A proposta prevê que o processo de formação teórica e prática do condutor seja realizado de forma livre, sem a necessidade de frequentar autoescolas, que hoje são obrigatórias por determinação do Conselho Nacional de Trânsito (Contran). Segundo o ministro, bastaria uma alteração no regulamento vigente para que o novo modelo entre em vigor. As provas teórica e prática, entretanto, continuariam sendo exigidas.
“O cidadão vai ter que passar na prova, vai ter que passar na direção, mas ele vai estudar no mundo moderno. À distância, ele próprio vai estudar, o irmão mais velho dele que é habilitado vai ensinar”, explicou Renan, defendendo que o ensino pode ser feito em espaços como condomínios ou pistas fechadas. Segundo ele, o Brasil é um dos poucos países do mundo que ainda mantém o sistema de autoescolas como obrigatório.
Outro argumento usado pelo ministro é o alto índice de motoristas não habilitados, especialmente em cidades de médio porte. Ele estima que até 40% dos condutores em algumas localidades dirigem sem licença, justamente por não conseguirem arcar com os custos das autoescolas.

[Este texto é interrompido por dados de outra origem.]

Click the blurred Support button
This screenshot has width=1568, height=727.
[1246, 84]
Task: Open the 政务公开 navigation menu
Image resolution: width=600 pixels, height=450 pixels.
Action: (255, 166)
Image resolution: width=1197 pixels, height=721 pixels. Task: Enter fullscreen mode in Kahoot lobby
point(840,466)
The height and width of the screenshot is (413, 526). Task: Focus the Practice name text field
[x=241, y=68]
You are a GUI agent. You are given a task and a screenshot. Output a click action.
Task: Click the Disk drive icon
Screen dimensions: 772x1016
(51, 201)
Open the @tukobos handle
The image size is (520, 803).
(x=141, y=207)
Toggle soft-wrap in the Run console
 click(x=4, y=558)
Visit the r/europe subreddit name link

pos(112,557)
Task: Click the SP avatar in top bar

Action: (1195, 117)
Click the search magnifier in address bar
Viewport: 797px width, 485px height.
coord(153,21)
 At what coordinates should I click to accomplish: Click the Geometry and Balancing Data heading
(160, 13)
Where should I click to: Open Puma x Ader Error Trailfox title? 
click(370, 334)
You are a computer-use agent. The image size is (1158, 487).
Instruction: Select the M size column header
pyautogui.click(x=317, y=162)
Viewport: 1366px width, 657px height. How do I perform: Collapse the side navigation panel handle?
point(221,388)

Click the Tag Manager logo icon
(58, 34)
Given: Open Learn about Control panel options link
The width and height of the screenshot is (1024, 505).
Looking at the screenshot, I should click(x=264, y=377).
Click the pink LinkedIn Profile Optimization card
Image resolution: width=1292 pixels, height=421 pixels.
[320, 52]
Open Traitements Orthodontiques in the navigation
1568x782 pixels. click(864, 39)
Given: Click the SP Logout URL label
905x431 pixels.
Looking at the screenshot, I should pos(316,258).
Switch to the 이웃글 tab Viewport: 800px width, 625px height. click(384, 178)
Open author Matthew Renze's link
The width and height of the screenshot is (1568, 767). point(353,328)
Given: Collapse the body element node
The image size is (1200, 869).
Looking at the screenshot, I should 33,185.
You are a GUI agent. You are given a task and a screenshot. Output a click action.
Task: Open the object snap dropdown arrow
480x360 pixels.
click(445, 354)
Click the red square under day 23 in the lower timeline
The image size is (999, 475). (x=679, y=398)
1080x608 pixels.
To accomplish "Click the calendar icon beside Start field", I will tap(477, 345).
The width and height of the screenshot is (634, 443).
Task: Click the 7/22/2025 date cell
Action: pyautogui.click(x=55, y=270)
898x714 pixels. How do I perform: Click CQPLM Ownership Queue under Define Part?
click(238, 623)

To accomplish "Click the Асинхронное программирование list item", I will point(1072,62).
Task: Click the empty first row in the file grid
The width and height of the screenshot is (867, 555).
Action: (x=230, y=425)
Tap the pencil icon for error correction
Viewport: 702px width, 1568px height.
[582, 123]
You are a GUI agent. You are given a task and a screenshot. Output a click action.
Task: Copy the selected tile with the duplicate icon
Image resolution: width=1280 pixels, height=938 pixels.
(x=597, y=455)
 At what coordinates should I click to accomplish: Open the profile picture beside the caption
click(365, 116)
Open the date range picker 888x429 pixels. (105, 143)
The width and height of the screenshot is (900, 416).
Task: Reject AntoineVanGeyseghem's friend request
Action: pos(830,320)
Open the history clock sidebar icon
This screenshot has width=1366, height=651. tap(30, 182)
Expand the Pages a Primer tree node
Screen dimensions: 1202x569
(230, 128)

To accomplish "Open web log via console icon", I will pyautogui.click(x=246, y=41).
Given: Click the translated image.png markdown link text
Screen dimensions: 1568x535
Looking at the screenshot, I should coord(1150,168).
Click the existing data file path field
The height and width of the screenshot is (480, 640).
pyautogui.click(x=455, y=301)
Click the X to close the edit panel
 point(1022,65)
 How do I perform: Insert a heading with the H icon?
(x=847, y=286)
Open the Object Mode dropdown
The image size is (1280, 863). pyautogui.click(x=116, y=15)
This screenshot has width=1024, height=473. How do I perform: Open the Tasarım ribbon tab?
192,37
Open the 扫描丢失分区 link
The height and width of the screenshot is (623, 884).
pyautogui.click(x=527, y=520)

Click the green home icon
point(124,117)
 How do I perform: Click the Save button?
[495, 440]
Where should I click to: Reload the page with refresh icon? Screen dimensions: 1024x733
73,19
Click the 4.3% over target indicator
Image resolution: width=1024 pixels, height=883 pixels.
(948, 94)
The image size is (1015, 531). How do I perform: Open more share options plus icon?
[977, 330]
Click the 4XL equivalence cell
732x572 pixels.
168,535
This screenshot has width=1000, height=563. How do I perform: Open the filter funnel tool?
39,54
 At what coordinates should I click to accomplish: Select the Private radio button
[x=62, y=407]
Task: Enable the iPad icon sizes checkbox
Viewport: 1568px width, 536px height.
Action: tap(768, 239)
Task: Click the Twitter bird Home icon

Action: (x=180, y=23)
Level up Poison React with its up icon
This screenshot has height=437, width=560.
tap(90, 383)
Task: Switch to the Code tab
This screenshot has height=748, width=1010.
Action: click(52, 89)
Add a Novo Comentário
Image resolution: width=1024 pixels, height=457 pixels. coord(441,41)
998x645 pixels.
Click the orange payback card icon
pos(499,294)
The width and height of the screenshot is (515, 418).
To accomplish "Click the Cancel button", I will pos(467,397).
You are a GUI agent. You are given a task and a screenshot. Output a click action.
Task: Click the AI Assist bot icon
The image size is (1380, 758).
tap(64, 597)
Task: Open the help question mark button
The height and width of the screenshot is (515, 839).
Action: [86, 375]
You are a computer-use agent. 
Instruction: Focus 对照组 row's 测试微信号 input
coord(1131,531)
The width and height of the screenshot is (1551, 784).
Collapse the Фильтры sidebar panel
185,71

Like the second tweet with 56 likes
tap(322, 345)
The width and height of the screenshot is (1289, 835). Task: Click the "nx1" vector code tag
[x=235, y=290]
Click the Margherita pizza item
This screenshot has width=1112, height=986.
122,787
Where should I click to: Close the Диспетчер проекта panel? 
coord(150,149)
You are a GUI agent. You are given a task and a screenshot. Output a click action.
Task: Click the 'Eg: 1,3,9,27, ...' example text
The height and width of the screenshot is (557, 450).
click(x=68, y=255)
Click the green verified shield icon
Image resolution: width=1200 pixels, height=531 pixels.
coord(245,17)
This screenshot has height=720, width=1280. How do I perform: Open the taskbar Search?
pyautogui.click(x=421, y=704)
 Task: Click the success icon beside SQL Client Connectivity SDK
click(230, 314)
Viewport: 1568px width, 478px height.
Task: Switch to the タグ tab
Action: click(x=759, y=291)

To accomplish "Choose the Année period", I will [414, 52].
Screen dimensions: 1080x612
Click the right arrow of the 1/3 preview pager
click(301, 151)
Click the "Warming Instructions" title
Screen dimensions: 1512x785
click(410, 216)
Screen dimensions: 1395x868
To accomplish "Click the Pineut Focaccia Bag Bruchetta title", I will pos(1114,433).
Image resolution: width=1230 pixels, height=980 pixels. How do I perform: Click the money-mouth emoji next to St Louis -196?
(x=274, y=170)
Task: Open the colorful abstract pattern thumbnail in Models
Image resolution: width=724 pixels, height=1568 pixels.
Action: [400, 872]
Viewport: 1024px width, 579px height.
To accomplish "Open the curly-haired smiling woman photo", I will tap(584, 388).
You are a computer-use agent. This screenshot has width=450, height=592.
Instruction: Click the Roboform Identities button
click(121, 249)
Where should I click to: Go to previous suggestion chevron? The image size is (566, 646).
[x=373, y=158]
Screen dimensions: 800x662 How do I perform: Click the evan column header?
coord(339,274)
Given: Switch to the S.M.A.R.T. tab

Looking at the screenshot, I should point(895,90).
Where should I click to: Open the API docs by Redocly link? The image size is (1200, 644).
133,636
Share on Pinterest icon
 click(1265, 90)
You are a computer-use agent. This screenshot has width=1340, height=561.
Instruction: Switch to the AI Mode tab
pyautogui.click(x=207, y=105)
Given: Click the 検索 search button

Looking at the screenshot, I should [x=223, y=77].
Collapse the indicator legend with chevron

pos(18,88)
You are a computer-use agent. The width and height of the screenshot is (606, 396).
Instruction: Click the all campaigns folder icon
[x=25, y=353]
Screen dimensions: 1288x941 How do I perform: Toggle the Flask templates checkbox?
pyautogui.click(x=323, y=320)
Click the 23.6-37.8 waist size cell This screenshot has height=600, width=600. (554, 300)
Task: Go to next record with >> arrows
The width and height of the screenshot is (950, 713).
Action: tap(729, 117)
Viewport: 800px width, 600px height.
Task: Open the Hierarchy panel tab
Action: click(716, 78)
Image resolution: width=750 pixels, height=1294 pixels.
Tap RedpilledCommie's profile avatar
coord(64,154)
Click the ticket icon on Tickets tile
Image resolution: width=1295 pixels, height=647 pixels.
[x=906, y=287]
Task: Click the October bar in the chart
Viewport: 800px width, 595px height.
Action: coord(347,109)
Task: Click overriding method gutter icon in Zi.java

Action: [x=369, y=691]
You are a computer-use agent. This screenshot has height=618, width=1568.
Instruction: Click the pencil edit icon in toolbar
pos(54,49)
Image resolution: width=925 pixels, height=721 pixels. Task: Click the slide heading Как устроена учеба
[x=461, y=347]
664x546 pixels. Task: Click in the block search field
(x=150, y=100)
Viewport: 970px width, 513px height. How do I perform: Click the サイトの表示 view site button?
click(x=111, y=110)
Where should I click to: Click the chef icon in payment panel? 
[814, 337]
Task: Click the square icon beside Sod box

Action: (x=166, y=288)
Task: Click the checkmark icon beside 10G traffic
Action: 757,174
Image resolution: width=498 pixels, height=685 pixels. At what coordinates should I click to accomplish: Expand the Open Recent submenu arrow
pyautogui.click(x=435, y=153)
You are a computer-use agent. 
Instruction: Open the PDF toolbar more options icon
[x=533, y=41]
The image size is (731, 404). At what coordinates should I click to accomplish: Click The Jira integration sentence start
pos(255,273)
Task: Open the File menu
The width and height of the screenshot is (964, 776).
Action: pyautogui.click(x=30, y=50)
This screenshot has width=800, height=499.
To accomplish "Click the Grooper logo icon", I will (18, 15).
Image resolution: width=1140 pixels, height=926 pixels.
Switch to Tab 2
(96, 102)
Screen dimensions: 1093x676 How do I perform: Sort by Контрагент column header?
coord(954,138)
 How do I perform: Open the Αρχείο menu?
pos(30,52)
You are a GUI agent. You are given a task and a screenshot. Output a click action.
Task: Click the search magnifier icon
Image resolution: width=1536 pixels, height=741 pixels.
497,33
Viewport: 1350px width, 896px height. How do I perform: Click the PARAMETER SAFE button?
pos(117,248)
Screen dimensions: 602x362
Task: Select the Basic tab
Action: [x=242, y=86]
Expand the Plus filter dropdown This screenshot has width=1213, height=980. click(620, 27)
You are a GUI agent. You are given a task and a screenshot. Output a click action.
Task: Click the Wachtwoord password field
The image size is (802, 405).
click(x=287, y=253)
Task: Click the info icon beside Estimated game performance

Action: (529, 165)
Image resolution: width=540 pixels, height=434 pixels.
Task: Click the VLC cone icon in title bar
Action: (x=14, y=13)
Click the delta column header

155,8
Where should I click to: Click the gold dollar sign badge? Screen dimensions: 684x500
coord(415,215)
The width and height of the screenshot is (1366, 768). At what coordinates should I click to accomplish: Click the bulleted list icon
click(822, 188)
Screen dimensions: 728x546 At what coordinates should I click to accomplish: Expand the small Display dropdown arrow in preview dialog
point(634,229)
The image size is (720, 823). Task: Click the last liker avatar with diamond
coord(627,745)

Ainda sem tramitação oficial ou apoio consolidado dentro do Executivo, a proposta reacende um antigo debate sobre o modelo de formação de condutores no Brasil, colocando em lados opostos defensores da desburocratização e especialistas preocupados com os impactos na segurança viária. Enquanto isso, o Planalto prefere manter distância segura, avaliando com cuidado os riscos políticos e sociais de embarcar nessa mudança.